ISSN 2359-5191

11/04/2001 - Ano: 34 - Edição Nº: 03 - Ciência e Tecnologia - Instituto de Biociências
Projeto pesquisa a evolução de peixes em cavernas

São Paulo (AUN - USP) - Determinar as características que possibilitam a adaptação de peixes em cavernas e a maneira como elas são adquiridas; este é um dos desafios do projeto realizado pelo Laboratório de Fauna de Cavernas do Instituto de Biociências da USP. Além de ajudar no entendimento do processo evolutivo dos animais em geral, a pesquisa, que deve terminar o fim deste ano, permitirá a obtenção de importantes informações sobre as características climáticas e de relevo do país no passado.

O Brasil é considerado o segundo país em riqueza de peixes que vivem em cavernas, perdendo somente para a China. "Temos um potencial muito grande", diz Maria Elina Bichuette, um das responsáveis pelo projeto. "Novas cavernas são descobertas todo mês, e já foram identificadas treze espécies de peixes que existem somente aqui". No entanto, grande parte desse potencial natural não é aproveitado, por falta de recursos e pesquisadores - o grupo de pesquisadores do Instituto de Biociências é o único do Brasil a trabalhar com peixes de cavernas.

De acordo com a pesquisadora, uma cooperação com a Universidade de Hamburgo, na Alemanha, serviu justamente para suprir essas deficiências. Assim, a maior parte do trabalho de laboratório é realizada pelos pesquisadores alemães, que têm experiência e os recursos necessários para a análise biomolecular dos espécimes. O Brasil entra com o trabalho de campo – observações diretas do comportamento através de mergulho livre e coletas para obtenção de exemplares para estudo em laboratório.

A coleta de dados ocorre basicamente em cavernas da região de São Domingos, no nordeste de Goiás, em que há grande ocorrência de bagres neotropicais, objeto de estudo do projeto. Pelo método de marcação e recaptura, são observados o tamanho das populações, o comportamento no ambiente natural, deslocamento, crescimento e engorda. Em seguida, são procurados indivíduos de uma espécie diferente, que viva em ambientes externos, mas que possua um ancestral em comum com os peixes cavernícolas. A partir da comparação das espécies (chamadas de grupos irmãos), é possível determinar quais foram as características que possibilitaram a adaptação desses peixes ao ambiente subterrâneo, obtendo informações importantes sobre o processo evolutivo.
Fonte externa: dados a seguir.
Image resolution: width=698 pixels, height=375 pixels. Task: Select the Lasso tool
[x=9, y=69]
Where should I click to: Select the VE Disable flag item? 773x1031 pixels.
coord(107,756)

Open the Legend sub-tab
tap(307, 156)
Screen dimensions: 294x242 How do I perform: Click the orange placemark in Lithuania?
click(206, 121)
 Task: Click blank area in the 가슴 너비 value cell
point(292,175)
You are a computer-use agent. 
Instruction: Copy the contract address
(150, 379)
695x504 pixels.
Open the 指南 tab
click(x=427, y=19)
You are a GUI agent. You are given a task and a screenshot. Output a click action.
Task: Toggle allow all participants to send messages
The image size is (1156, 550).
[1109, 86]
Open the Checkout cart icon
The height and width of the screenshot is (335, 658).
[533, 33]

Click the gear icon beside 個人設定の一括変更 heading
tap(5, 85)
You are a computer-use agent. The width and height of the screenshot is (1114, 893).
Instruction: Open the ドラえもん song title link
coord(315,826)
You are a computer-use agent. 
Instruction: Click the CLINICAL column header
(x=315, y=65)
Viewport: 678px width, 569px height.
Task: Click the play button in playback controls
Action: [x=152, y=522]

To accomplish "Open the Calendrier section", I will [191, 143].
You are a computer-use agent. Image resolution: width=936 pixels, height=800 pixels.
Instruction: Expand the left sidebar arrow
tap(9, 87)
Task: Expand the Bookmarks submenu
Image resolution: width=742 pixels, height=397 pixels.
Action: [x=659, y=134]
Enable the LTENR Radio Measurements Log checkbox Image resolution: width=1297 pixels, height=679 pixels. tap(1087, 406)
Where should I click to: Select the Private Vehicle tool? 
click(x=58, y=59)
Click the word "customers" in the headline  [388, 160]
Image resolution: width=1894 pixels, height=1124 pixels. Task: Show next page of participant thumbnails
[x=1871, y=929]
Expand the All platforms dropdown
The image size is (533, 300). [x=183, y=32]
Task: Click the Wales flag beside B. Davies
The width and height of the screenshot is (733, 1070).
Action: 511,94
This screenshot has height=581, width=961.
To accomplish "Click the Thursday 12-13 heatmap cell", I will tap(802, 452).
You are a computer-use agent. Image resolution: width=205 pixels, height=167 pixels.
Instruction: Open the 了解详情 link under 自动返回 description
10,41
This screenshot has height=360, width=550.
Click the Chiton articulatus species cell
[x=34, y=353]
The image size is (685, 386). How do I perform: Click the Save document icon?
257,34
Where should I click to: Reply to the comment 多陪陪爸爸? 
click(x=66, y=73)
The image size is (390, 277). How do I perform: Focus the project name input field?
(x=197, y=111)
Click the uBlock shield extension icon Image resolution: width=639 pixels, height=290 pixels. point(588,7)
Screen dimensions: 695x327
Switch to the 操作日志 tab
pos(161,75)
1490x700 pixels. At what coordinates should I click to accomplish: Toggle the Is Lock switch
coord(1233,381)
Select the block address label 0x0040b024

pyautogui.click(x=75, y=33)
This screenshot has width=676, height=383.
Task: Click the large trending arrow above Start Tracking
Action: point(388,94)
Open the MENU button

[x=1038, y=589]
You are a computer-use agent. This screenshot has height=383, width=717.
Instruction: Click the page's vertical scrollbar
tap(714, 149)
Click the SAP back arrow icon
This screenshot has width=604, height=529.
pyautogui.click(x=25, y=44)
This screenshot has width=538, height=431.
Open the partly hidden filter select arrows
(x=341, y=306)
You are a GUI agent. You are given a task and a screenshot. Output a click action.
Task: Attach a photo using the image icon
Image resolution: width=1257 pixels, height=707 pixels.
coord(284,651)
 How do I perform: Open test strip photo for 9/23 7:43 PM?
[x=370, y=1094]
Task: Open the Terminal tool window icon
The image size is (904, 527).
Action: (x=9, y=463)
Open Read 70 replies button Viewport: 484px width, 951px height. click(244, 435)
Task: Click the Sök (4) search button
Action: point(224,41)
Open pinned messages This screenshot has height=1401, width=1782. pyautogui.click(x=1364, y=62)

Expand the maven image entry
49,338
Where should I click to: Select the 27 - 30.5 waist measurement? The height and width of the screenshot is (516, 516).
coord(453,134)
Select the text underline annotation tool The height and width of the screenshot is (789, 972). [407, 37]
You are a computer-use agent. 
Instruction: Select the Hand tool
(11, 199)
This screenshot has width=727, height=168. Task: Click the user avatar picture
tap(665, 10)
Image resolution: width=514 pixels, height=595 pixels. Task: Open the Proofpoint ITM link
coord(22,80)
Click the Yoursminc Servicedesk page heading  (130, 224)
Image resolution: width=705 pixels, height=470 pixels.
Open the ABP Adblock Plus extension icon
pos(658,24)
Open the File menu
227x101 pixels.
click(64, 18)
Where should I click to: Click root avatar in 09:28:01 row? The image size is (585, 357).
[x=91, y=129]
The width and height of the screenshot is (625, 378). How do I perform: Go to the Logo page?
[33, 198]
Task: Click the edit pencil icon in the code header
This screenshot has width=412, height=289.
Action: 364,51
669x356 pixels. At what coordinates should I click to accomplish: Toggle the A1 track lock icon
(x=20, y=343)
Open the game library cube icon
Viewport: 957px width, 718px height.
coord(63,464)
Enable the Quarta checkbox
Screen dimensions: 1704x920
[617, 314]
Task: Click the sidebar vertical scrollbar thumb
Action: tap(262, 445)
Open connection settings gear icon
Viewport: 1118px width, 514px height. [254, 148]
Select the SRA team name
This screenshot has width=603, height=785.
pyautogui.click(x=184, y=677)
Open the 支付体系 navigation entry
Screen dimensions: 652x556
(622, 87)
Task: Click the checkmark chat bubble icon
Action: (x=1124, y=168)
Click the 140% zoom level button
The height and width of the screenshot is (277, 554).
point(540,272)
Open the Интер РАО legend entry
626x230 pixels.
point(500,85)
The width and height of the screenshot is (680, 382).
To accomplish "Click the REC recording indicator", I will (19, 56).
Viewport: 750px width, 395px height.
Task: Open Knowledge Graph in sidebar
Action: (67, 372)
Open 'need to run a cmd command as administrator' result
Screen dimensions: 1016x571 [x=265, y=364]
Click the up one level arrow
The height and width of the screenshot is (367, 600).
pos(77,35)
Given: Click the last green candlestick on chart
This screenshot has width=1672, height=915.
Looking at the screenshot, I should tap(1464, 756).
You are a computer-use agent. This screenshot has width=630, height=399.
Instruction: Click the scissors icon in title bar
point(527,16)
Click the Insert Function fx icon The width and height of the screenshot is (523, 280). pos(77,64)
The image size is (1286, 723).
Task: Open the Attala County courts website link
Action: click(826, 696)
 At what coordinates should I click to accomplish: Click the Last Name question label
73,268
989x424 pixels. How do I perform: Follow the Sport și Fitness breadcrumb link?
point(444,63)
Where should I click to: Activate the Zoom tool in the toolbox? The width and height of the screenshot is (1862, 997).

Como dentro das cavernas há total ausência de luz, os animais precisam de características especiais que permitam a sua sobrevivência nesse ambiente. Em geral, os peixes tem olhos pouco desenvolvidos e ausência de pigmentação da pele. Para a localização de alimentos e parceiros, possuem receptores químicos, mecânicos e elétricos, que substituem a visão. "Grande parte desses peixes já são dotados, antes de começarem a viver em cavernas, de pré-adaptações que facilitaram a colonização do novo habitat, como hábitos noturnos e presença de receptores", afirma Maria Elina. O desafio, para os pesquisadores, é distinguir, nesses peixes, entre as características pré-existentes e os estados de caráter adquiridos após os isolamento. A existência de populações inteiras de animais totalmente desprovidos de olhos e pigmentação (caracteres únicos, que só existem nos animais que vivem em cavernas) leva à discussão das respostas evolutivas a pressões seletivas, ou à ausência dessas pressões – "já que ter ou não olhos, por exemplo, seria indiferente num ambiente totalmente escuro", diz a pesquisadora.

O projeto encontra-se no estágio final, e seus resultados devem ser de grande importância também para outras áreas da ciência. Pesquisas realizadas em cavernas localizadas em Toca do Gonçalo, norte da Bahia e, ao mesmo tempo, em riachos do sudeste do Brasil, mostraram a ocorrência de espécies irmãs nos dois habitats. Separadas por quilômetros de terra seca, os peixes encontrados na Bahia e em São Paulo tem um ancestral comum. Uma das hipóteses geológicas para explicar o fato é de que, no passado, existisse um corredor de mata úmida entre os dois pontos, pelo qual os peixes se deslocassem livremente. Como o tempo, o local teria passado por um período de seca e, com isso, ocorreria o isolamento e diferenciação das populações. Segundo Maria Elina, exemplos como esse mostram que as aplicações do projeto são inúmeras. A partir da observação do processo histórico ocorrido com os animais, é possível obter informações sobre a história do terreno, suas características climáticas e de relevo. "Com a pesquisa que estamos desenvolvendo, são abertas muitas possibilidade, tanto no campo da biologia, quanto no da geologia e geografia".